Look at Germany after the downfall of the Nazi regime, both West and East Germany (Yes, also there), where former Nazis were used as experts in their respective fields, despite de-Nazification and despite various democratic pledges. Look at Germany now, where the former perpetrators of crimes not only have their own political party and interest groups but actively fight the lustration procedures, albeit not very successfully.

But Germany is also an example of a fair law and procedure. More than 20 years after the fall of the Communist regime, the archives are still open, victims can still access their files, perpetrators can still be prosecuted, and informers can lose their public jobs.

Public is the key word here. Public function is the one and only field of interest to the state in this respect. Whether a private company or organisation employs a former member of the Stasi or an informant is a private matter for them.

It might be slightly disgusting, but who would expect private matters always to be moral, and ethical? Or rather, who would assume the right to be the judge of that?

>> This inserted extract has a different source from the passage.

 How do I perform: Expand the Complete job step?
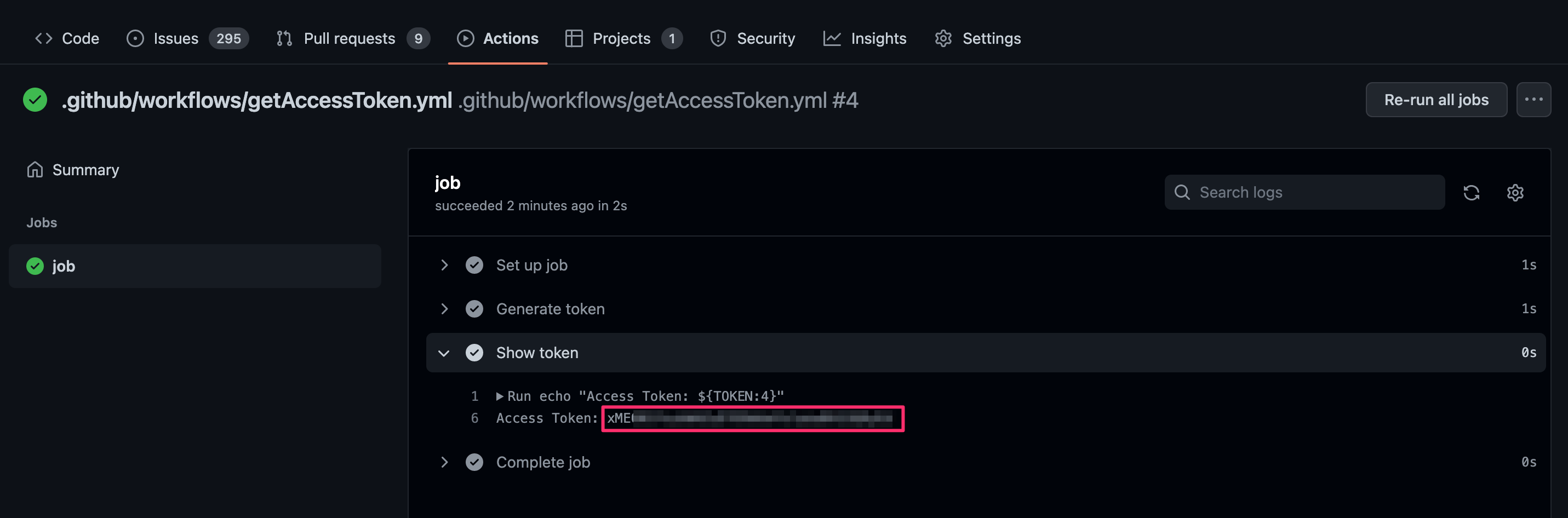[x=444, y=462]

A different example is Romania, where my parents’ victim files are hosted, as are those of some good friends, former dissidents. These files are incomplete and erratic. And this won’t change. Why? Because they were under control of the perpetrators of the crimes for more than a decade after the regime imploded. They have been manipulated, tampered with, and destroyed in such a manner that proper reconstruction of events is an enormously complex puzzle.

A third example is Macedonia. Here, the process started two decades late and is flawed in almost every respect. Like so many other issues in Macedonia today, the process of lustration is subject to political warfare.

Instead of instigating a public debate on the role of the self-styled elites in the former Yugoslavia and discussing the collaboration of broad parts of the population with a system that oppressed other parts, the whole matter is limited to the exposure of alleged informants.

I will omit the details about how the commission in charge of the process is anything but independent, and how the political elites created yet another partisan institution that they can misuse in public according to their needs. I am talking about the political elites, plural, because both today’s government and the opposition have participated in creating the mess. And they have done so on purpose, for the purpose of control, to have ammunition in the fight against the political enemy.

The problem is that the “other” is indeed the enemy, not an opponent. It is the personalisation of politics, common in this part of the world, which holds the entire society hostage to the egos of a few. The lustration process is victim of the same reflexes.

Why else would there have been a political decision to extend the lustration process both in terms of the timeframe and in terms of the persons to be covered?

To explain to those who haven’t followed the issue: the law as it is also covers the 1990s, a decade of democracy – however transitional and imperfect, but still a democratic decade.

One eyebrow goes up. Secondly, the law now seeks lustration of civil society representatives and journalists. Second eyebrow goes up, and the signal switches to alert.

Powerful opponents of the authorities in civil society and media have been stigmatised as traitors for years now. The lustration process, as it looks now, is an attempt to award this process of stigmatisation the equivalent of a diploma, a piece of paper that cannot be denied, refuted and forgotten.

Whatever the circumstances, damage is being done. Lustration is about the past, it is not to be confused with purges.

The decision by Macedonia’s constitutional court to suspend 12 provisions of the lustration law is to be commended. Hopefully it will help bringing the process of lustration back to where it belongs: uncovering the crimes of the past.

Hopefully also it will send a clear signal to the political elites to continue their fight in the arena where it is supposed to take place: in the political arena of the present, in the institutions and not in the murky corridors of defunct secret services.